Edda Weimann: Während meiner Zeit in Südafrika habe ich die HIV-Pandemie in ihrer vollen Wucht und Grausamkeit miterlebt. Obwohl es bereits antiretrovirale Medikament gab, durften sie im Jahr 2000 aus politischen Gründen nicht eingesetzt werden. Die sterbenden Menschen, die zahllosen AIDS-Waisen – das war wirklich schlimm. Deshalb habe ich einen besonderen Blick auf Projekte, die Menschen mit chronischen Erkrankungen ein besseres Leben ermöglichen. Außerdem liegt mir als Kinderärztin der Klimaschutz sehr am Herzen, da die Klimakrise Kinder in besonderem Maße betrifft.
Difäm: Ist das für Sie auch ein Gesundheitsthema?

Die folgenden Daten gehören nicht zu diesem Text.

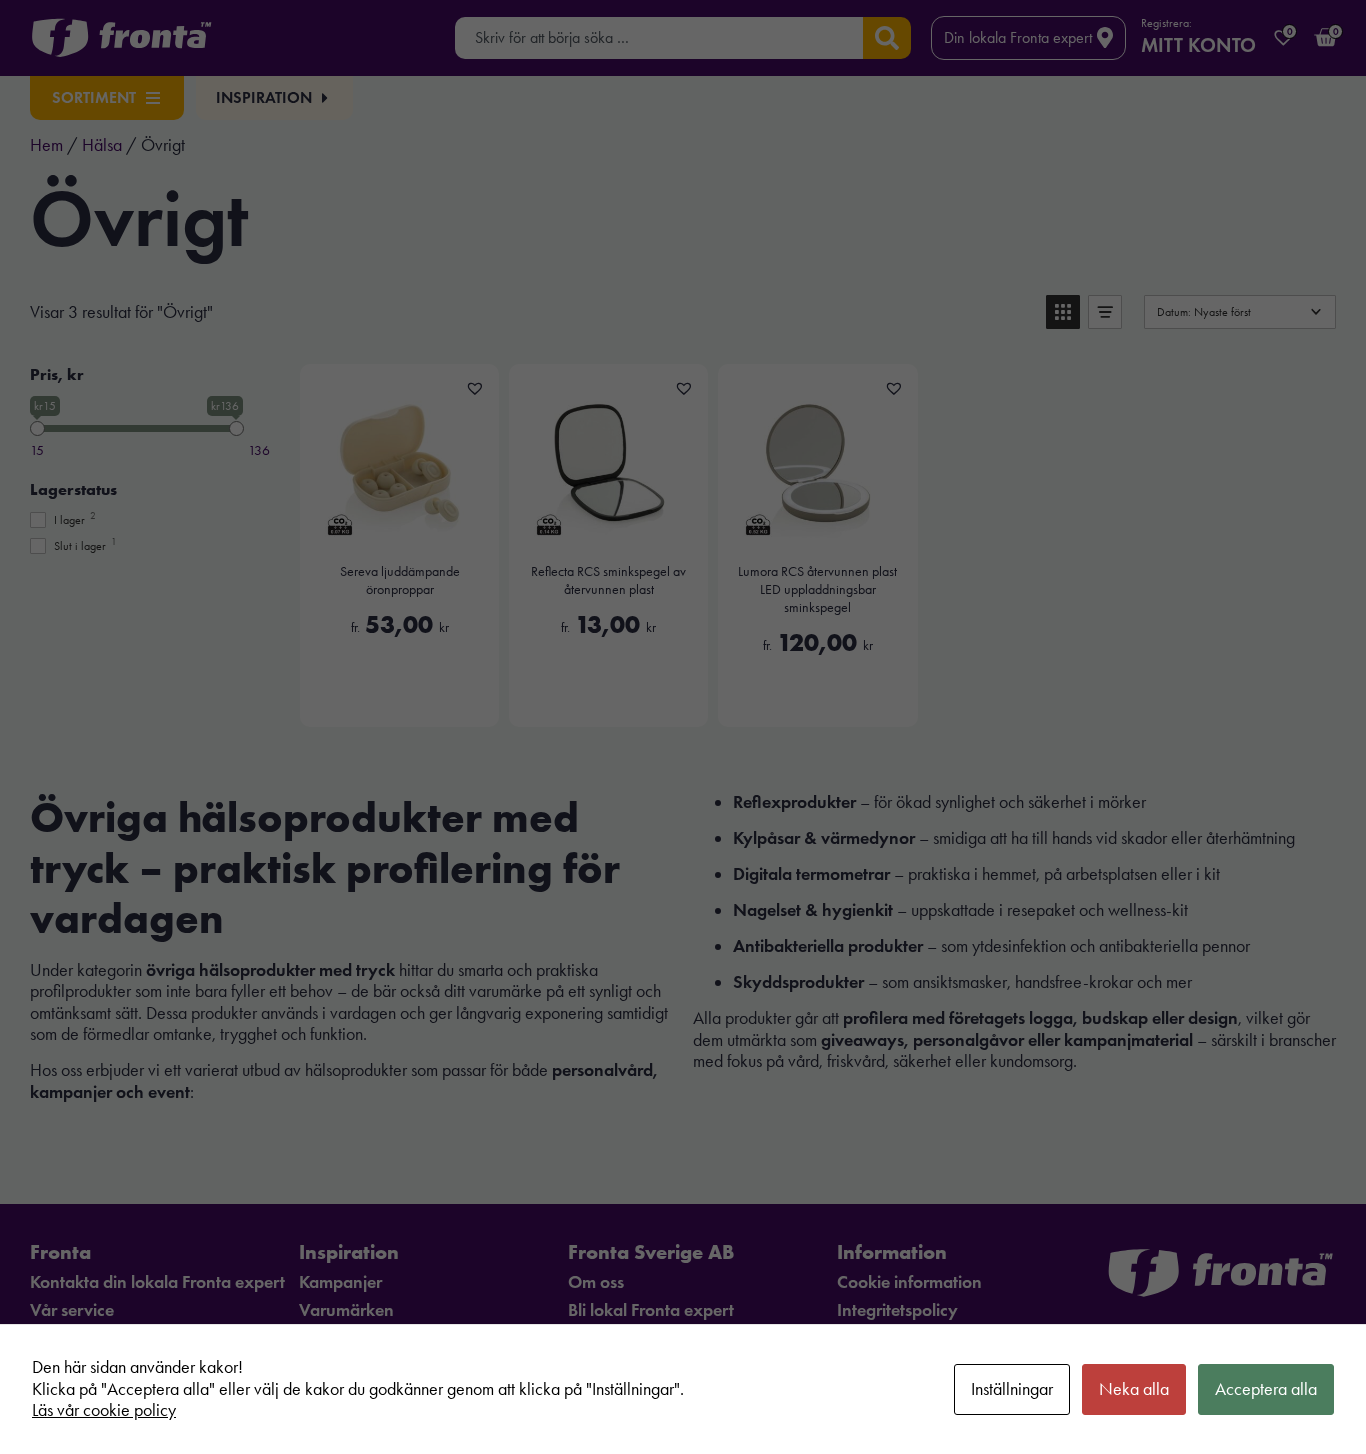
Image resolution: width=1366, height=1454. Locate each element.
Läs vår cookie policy (104, 1410)
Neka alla (1134, 1389)
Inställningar (1012, 1389)
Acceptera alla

Edda Weimann: Ja, absolut. Ein Beispiel: Von 2016 bis 2018 gab es als Folge des Klimawandels eine beispiellose Dürre in Südafrika. In Kapstadt stand die Wasserversorgung kurz vor dem Zusammenbruch. In der Uniklinik hatten wir die Vorgabe, mit 50 bis 60 Litern Wasser pro Patient und Tag auszukommen. Wie wollen Sie damit Dialyse machen oder operieren? Eine Klinik braucht normalerweise 500 Liter Wasser pro Tag und Patient. Das ist nur ein Beispiel, wie schnell der Klimawandel die Gesundheitsversorgung gefährden kann.
Difäm: Welche weiteren Themen würden Sie gerne bei der Arbeit von Difäm Weltweit setzen?
Edda Weimann: Ich denke, jetzt ist nicht die Zeit für mich, Themen zu setzen. Die Arbeit von Difäm Weltweit ist unglaublich vielfältig und deckt ein großes Spektrum ab. Ich werde jetzt erst einmal zuhören, mich in die Themen einarbeiten und die Organisation kennenlernen. Erst dann ist die Zeit, gemeinsam mit dem Team von Difäm Weltweit Konzepte weiterzuentwickeln. Ich bin jedenfalls sehr glücklich, in Tübingen zu sein und freue mich auf meine Aufgabe.
Difäm: Vielen Dank für das Gespräch.